Replace An N64’s Worn Out Joystick

As gaming consoles age the controllers will inevitably show some wear, and sadly may give out all together. [Kyle] couldn’t bear to watch his Nintendo 64 controller bite the dust so he replaced the thumb stick with one from a PlayStation. This is a bigger job than you might imagine because the two parts are fundamentally different. The original N64 stick uses a rotary encoder to output data to the control chip, while the PlayStation stick is an analog device. [Kyle’s] solution was to read the analog values using a PIC, but lower in the thread you can read about another user who pulled off a similar hack using an AVR. Both convert the signals into the rotary encoder format that the N64 chip is listening for. From the looks of the clip embedded after the break, this couldn’t work any better!


[Thanks Grazfather]

24 thoughts on “Replace An N64’s Worn Out Joystick

    1. Actually there is a redesigned 3rd party joystick that will last 10000x longer than the original. You can buy them for about 10$. Just swap out the worn out joystick for the redesigned new one and your good to go.

  1. This seems like a total overkill to get a worn out N64 control stick working again. You can dismantle the control stick. There are two pairs of plastic guide rails, one for the horizontal axis, one for the vertical axis, that the stick swings in. Its these that most commonly get worn out. Now, using a small piece of shapelock/”friendly plastic”/polymorph or even epoxy, the worn parts can be reconstructed back to their original shape. These materials will almost certainly be stronger than the original plastic used. Let it harden, make sure that stick can swing freely, and put it all back together again and start playing Mario Kart again to your hearts content.

    However, as a little programming project, this is a cool hack :-)

  2. N64 joysticks wearing out has been a problem since it first came out. You can get replacement drop-in joysticks for very cheap ( personally replaced all of the ones in my old controllers.

    This hack is a nice exercise, but its real value comes in the fact that the PSX thumb stick is much more comfortable feeling (smooth rubber coat), especially after lots of playing.. that alone may be worth trying this out..

  3. I submitted this mod, so I’m obviously a fan of it.

    I like it because buying a replacement stick is only a temporary solution. The N64 joystick is broken by design, destined to wear out. There are pot-based n64 plug in replacements, and they work. But they wouldn’t be featured on this site ;)

    Also, the video shown above shows an OLD version. His new version has different deadzone options, and of course there are pins left over that allow you to add new buttons for whatever you need. Plus there’s a programming header so you can change the code without having to open up the controller.
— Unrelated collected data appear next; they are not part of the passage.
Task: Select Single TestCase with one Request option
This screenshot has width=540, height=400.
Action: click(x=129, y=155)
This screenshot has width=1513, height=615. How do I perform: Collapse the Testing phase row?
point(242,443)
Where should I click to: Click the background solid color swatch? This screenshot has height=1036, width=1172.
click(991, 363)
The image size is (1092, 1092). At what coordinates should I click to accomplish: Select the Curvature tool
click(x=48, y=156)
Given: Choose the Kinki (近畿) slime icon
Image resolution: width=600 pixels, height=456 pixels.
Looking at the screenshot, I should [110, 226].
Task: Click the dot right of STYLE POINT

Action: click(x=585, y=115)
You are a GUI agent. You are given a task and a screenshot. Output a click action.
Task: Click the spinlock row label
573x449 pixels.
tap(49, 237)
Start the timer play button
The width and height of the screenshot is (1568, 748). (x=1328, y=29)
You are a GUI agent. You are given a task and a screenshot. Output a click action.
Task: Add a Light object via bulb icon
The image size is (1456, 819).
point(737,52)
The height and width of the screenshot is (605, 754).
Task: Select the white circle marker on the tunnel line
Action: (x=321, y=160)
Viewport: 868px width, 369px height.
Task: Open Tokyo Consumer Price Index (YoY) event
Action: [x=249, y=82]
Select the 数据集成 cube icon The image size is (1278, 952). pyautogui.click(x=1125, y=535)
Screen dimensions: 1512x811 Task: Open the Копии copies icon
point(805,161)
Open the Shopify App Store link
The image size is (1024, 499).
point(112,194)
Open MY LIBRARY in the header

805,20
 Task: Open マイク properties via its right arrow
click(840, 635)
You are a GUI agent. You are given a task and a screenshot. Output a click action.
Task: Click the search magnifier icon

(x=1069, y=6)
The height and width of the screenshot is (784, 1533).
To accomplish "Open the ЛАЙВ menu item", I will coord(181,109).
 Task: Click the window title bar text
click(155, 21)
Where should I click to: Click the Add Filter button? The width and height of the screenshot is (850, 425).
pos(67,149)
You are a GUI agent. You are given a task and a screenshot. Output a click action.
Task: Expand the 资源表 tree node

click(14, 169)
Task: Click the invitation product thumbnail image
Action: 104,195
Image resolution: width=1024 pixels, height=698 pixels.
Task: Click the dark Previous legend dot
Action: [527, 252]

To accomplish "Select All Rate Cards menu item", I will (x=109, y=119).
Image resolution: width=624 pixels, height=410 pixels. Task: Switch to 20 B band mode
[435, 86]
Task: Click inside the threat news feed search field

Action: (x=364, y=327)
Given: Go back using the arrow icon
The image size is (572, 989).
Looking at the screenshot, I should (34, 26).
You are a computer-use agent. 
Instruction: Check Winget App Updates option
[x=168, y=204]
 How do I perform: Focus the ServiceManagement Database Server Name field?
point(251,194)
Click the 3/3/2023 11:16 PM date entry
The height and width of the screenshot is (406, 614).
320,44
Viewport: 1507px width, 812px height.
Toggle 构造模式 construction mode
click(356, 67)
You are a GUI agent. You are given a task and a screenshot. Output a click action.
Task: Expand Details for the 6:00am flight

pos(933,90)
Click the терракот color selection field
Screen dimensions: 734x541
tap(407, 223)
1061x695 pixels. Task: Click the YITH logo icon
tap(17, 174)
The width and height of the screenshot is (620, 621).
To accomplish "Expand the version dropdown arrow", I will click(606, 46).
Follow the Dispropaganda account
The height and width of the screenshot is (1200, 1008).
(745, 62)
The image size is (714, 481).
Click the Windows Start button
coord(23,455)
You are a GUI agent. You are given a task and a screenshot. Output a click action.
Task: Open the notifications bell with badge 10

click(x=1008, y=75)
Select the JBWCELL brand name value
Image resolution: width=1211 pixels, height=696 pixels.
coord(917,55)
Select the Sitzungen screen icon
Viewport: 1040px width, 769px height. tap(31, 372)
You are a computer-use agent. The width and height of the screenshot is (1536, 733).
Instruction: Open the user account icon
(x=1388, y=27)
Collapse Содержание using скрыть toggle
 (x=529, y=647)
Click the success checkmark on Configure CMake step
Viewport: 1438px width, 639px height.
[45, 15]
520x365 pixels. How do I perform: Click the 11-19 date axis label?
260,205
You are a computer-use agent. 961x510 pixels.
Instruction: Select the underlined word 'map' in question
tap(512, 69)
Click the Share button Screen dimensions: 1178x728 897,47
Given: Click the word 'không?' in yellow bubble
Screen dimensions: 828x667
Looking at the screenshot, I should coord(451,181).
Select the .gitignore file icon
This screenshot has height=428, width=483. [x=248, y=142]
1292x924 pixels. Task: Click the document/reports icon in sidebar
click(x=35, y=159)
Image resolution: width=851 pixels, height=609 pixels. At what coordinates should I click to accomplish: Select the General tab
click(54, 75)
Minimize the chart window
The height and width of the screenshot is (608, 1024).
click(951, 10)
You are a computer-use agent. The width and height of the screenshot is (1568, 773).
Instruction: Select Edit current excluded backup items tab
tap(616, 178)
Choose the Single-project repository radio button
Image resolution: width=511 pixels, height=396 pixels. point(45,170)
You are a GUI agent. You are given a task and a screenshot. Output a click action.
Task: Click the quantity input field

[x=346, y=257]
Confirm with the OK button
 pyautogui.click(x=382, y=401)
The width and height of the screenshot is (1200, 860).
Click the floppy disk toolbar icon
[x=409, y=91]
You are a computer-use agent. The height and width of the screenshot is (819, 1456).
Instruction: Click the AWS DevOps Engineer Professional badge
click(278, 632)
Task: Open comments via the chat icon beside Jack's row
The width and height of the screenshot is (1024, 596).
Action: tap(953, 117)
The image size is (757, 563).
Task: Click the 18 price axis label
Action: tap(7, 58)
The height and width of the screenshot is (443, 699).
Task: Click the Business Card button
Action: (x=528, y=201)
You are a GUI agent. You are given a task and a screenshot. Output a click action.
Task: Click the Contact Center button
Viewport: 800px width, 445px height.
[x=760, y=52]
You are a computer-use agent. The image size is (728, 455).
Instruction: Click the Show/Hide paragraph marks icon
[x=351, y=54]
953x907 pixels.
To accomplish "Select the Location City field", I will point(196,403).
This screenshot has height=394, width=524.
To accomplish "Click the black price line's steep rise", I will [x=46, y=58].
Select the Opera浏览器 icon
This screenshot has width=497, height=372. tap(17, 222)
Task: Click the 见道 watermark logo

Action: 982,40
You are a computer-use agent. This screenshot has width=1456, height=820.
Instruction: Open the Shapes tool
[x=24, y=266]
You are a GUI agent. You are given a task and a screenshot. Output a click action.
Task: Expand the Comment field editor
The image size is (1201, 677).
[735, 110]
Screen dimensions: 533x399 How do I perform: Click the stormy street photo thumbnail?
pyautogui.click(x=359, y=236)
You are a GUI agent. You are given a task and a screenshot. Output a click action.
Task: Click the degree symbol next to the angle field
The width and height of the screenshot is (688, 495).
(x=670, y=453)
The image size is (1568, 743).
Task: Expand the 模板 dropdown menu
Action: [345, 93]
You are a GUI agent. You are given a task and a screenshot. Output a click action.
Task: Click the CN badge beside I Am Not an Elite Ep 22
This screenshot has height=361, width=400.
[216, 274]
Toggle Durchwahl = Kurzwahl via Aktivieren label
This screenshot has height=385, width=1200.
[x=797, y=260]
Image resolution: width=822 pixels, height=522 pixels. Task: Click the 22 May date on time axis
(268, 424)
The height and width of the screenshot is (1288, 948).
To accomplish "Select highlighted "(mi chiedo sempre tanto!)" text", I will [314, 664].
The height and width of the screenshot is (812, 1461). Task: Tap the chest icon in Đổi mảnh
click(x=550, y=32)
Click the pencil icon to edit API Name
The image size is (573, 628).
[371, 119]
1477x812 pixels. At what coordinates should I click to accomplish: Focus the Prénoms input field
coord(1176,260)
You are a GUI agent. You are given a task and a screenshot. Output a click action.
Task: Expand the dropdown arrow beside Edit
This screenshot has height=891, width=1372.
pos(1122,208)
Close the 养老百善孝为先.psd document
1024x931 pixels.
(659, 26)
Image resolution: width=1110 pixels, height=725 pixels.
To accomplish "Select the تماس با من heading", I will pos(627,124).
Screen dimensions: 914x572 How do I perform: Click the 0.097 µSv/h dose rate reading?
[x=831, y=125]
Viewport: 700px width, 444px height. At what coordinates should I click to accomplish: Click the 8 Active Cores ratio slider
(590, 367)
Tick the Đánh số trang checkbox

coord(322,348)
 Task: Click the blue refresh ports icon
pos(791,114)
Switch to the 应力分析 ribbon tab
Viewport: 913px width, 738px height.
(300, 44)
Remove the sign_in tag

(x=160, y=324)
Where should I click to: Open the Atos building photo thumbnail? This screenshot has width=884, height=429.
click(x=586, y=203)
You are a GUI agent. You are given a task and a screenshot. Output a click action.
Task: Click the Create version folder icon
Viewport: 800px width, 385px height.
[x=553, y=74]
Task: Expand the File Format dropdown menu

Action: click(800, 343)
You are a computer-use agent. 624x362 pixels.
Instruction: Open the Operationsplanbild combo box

  4. This hack is sweet as hell. I’ve been repairing these with pieces of fiberglass PCB used as slide rails. I solved the friction problem with small roller bearings. They were attached with a small smooth shouldered screw. I had to cut a small portion of the end of the stick’s insert to accomplish it but it worked. What we have here today is something that seems like it would be a hell of a lot more accurate. The 007 screenshot is a nice touch too. Yes I do have this game and I still play it. That along with quite a few other classics. To sum it up, this is a great hack and I’ll probably wind up doing it with an Arduino. I’ll most likely use an xbox stick as they are easier to find for me. Once again, Great hack!

  5. @Jerran: I’m doing it with an xbox controller too. He’s now using the wii classic controller as it has the octo gate.

    @Brennan they’re more comfortable, and last, but it’s harder to do ‘flick’ actions, which is horrible for smash bros. Fortunately you can do pretty much anything when it’s hooked up to a uC

  6. @Brennan: I STRONGLY disagree. The Playstation sticks are very smooth and just feel “right” in comparison to the N64’s hard plastic, with too long of a shaft, and rough motion.

  7. @Bob: I pulled apart a couple of my N64 sticks recently because I was curious as to what exactly was wearing down to cause the wobble. To me, it seemed like it wasn’t those arms that were wearing, it was the white plastic “bowl” that the base of the control stick sits in.

    It seems to be made of a softer plastic than the stick itself, so over its lifetime it tends to grind it away, making the bowl deeper and causing the stick to “drop”. Its pivot point moves away from the centre of rotation, which gives it space to move freely without activating the rotary encoders. This is supported by the fact that if you get a new N64 controller, you can’t move the control stick anywhere along the Z-axis (if you take X and Y to be the directions it tilts), whereas worn ones have plenty of give in this direction.

  8. @MrTaco: I’ve noticed the same thing. A plastic ‘dust’ actually accumulates.

    @Anon: Yeah, good point. You could make the MCU not change the quadrature state unless the newX and nexY were a certain threshold distance away from oldX and oldY, and if they weren’t, don’t change state, and don’t move new to old. This effectively lowers the sensitivity.